=== RECORD SET ===

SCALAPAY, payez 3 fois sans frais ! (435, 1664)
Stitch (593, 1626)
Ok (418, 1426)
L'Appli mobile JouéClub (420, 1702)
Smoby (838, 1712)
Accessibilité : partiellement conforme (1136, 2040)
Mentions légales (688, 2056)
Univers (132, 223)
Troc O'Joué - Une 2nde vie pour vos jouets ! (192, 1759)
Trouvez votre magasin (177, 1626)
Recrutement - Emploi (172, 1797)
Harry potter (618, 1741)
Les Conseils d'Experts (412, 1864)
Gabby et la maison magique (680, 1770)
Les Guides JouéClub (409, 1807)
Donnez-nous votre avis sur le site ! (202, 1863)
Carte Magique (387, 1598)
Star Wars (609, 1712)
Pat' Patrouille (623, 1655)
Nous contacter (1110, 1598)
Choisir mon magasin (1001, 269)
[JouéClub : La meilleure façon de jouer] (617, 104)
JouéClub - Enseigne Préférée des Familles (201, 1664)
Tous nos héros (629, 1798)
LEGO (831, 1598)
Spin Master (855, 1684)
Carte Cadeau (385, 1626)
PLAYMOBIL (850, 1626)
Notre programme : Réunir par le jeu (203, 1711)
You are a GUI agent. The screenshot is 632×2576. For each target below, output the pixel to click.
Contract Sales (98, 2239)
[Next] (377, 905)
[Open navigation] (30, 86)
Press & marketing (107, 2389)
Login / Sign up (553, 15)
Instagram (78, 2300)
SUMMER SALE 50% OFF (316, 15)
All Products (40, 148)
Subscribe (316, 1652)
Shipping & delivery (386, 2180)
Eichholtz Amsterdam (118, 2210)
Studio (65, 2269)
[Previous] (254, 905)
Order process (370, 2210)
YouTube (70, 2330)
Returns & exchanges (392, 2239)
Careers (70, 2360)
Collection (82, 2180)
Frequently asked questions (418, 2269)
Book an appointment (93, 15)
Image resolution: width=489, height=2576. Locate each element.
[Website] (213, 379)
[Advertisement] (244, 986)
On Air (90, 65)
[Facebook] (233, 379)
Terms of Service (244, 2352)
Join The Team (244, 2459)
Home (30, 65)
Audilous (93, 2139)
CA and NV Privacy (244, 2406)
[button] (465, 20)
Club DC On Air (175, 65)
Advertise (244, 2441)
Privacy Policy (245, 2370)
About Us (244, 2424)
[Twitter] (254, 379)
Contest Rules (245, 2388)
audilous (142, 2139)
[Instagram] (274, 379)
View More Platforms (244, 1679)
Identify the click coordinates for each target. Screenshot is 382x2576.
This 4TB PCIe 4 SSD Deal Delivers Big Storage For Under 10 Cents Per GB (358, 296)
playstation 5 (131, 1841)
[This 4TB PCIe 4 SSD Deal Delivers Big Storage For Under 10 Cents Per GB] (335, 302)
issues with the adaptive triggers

===

* **TASK DIRECTIONS**
Copy, character for character, the lines from the line that holds "Recrutement - Emploi (172, 1797)" through the final line of the records above.

* **WRITTEN RESPONSE**
Recrutement - Emploi (172, 1797)
Harry potter (618, 1741)
Les Conseils d'Experts (412, 1864)
Gabby et la maison magique (680, 1770)
Les Guides JouéClub (409, 1807)
Donnez-nous votre avis sur le site ! (202, 1863)
Carte Magique (387, 1598)
Star Wars (609, 1712)
Pat' Patrouille (623, 1655)
Nous contacter (1110, 1598)
Choisir mon magasin (1001, 269)
[JouéClub : La meilleure façon de jouer] (617, 104)
JouéClub - Enseigne Préférée des Familles (201, 1664)
Tous nos héros (629, 1798)
LEGO (831, 1598)
Spin Master (855, 1684)
Carte Cadeau (385, 1626)
PLAYMOBIL (850, 1626)
Notre programme : Réunir par le jeu (203, 1711)
You are a GUI agent. The screenshot is 632×2576. For each target below, output the pixel to click.
Contract Sales (98, 2239)
[Next] (377, 905)
[Open navigation] (30, 86)
Press & marketing (107, 2389)
Login / Sign up (553, 15)
Instagram (78, 2300)
SUMMER SALE 50% OFF (316, 15)
All Products (40, 148)
Subscribe (316, 1652)
Shipping & delivery (386, 2180)
Eichholtz Amsterdam (118, 2210)
Studio (65, 2269)
[Previous] (254, 905)
Order process (370, 2210)
YouTube (70, 2330)
Returns & exchanges (392, 2239)
Careers (70, 2360)
Collection (82, 2180)
Frequently asked questions (418, 2269)
Book an appointment (93, 15)
Image resolution: width=489, height=2576. Locate each element.
[Website] (213, 379)
[Advertisement] (244, 986)
On Air (90, 65)
[Facebook] (233, 379)
Terms of Service (244, 2352)
Join The Team (244, 2459)
Home (30, 65)
Audilous (93, 2139)
CA and NV Privacy (244, 2406)
[button] (465, 20)
Club DC On Air (175, 65)
Advertise (244, 2441)
Privacy Policy (245, 2370)
About Us (244, 2424)
[Twitter] (254, 379)
Contest Rules (245, 2388)
audilous (142, 2139)
[Instagram] (274, 379)
View More Platforms (244, 1679)
Identify the click coordinates for each target. Screenshot is 382x2576.
This 4TB PCIe 4 SSD Deal Delivers Big Storage For Under 10 Cents Per GB (358, 296)
playstation 5 (131, 1841)
[This 4TB PCIe 4 SSD Deal Delivers Big Storage For Under 10 Cents Per GB] (335, 302)
issues with the adaptive triggers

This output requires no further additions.